Task brief — The answer is a stretch of the material below, returned exactly: the line containing "Task: Delete the test user via red button", the line containing "Task: Click the Volkswagen logo icon", and all lines between.

Input material —
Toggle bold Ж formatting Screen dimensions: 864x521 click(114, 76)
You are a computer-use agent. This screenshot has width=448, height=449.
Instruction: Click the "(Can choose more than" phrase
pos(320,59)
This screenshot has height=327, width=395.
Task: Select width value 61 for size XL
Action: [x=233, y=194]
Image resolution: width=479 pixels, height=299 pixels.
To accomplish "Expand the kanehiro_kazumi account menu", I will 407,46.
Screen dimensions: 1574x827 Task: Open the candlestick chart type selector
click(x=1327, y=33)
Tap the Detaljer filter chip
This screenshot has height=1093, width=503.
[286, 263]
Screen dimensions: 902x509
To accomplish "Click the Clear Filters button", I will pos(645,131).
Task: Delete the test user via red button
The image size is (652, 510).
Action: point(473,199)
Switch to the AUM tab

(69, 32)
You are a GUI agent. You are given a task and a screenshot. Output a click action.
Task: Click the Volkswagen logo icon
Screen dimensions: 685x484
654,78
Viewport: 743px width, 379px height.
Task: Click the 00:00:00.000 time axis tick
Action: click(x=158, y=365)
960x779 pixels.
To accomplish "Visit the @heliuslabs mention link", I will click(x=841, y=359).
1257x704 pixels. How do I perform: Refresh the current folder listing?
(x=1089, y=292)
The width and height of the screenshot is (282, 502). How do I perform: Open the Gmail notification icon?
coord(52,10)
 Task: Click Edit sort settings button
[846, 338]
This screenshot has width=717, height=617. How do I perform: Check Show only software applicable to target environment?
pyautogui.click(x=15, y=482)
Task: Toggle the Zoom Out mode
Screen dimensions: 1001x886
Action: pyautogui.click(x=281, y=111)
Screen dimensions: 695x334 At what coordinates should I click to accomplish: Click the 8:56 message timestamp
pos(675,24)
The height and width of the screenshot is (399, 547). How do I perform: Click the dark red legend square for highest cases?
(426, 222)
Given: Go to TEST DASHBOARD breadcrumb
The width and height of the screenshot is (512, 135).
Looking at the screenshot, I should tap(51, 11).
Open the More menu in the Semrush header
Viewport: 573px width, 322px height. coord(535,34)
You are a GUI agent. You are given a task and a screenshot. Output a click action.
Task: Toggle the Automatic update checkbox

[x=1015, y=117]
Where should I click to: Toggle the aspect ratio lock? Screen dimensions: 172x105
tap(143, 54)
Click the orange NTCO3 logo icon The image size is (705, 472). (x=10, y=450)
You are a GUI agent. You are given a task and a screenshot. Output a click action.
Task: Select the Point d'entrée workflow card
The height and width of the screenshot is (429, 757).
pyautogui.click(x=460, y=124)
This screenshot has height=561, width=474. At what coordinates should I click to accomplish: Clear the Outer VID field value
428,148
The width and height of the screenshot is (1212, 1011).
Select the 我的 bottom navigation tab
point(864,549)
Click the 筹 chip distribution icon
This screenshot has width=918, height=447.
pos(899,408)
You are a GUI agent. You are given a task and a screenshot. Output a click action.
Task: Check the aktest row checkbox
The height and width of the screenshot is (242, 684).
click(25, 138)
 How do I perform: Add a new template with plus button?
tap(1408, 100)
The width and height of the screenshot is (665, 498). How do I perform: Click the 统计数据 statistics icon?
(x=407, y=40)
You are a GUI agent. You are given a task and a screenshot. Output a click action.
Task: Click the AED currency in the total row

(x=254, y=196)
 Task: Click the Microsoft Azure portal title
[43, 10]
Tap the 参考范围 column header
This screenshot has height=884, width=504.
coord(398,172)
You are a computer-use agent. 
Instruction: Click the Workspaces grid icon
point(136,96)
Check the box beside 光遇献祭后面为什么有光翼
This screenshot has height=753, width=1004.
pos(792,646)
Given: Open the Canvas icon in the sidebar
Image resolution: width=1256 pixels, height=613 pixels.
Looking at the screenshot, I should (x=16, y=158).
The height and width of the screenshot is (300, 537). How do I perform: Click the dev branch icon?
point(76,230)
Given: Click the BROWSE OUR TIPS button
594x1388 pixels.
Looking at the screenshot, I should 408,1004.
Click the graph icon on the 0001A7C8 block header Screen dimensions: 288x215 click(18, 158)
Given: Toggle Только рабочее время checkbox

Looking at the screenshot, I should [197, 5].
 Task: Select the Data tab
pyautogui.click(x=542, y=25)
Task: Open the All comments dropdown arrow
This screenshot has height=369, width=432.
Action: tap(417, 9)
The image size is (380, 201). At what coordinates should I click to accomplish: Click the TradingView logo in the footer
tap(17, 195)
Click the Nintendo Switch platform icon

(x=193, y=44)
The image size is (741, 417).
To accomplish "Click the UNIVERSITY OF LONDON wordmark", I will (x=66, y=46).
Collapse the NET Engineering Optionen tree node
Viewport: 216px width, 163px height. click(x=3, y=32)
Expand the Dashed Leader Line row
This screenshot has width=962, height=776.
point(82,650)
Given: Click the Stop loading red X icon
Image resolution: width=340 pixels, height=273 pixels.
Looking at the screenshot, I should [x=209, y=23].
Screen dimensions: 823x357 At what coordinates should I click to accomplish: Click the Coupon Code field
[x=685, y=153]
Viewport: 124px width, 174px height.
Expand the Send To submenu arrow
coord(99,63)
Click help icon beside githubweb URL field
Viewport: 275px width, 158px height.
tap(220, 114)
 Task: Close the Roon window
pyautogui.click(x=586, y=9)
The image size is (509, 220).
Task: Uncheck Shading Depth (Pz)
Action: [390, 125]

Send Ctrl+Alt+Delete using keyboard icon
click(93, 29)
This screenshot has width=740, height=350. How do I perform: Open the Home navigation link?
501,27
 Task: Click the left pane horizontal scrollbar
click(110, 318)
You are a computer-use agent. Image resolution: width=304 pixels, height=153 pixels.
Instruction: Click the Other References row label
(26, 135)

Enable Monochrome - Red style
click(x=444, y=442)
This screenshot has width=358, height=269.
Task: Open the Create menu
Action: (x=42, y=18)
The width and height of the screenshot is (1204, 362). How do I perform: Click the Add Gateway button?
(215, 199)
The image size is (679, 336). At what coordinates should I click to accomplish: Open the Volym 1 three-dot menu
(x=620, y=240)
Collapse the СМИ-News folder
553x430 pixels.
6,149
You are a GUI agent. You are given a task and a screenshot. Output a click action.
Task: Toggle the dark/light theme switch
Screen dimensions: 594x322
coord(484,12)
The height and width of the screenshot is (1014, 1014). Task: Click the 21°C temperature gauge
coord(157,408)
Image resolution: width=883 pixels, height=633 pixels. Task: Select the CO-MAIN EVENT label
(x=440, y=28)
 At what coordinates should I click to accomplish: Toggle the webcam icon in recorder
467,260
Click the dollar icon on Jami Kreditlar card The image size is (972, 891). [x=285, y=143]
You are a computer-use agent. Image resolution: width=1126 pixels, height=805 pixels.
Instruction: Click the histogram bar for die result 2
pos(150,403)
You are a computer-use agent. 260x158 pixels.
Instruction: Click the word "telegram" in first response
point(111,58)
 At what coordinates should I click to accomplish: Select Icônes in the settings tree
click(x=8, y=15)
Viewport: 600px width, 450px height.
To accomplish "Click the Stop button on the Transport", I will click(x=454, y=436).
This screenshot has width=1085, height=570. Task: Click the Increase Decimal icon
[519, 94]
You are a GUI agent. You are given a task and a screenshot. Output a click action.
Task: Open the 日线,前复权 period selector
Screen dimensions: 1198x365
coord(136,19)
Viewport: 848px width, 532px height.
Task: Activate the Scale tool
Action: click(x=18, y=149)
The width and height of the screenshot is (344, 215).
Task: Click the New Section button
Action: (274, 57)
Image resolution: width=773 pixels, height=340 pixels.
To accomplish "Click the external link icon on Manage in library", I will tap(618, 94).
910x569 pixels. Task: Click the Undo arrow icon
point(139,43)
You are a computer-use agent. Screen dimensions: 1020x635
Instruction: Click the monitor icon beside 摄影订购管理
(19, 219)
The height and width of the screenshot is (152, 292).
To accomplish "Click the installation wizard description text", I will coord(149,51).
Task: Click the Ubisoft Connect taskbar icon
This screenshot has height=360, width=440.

Output for this exercise —
Task: Delete the test user via red button
The image size is (652, 510).
Action: point(473,199)
Switch to the AUM tab

(69, 32)
You are a GUI agent. You are given a task and a screenshot. Output a click action.
Task: Click the Volkswagen logo icon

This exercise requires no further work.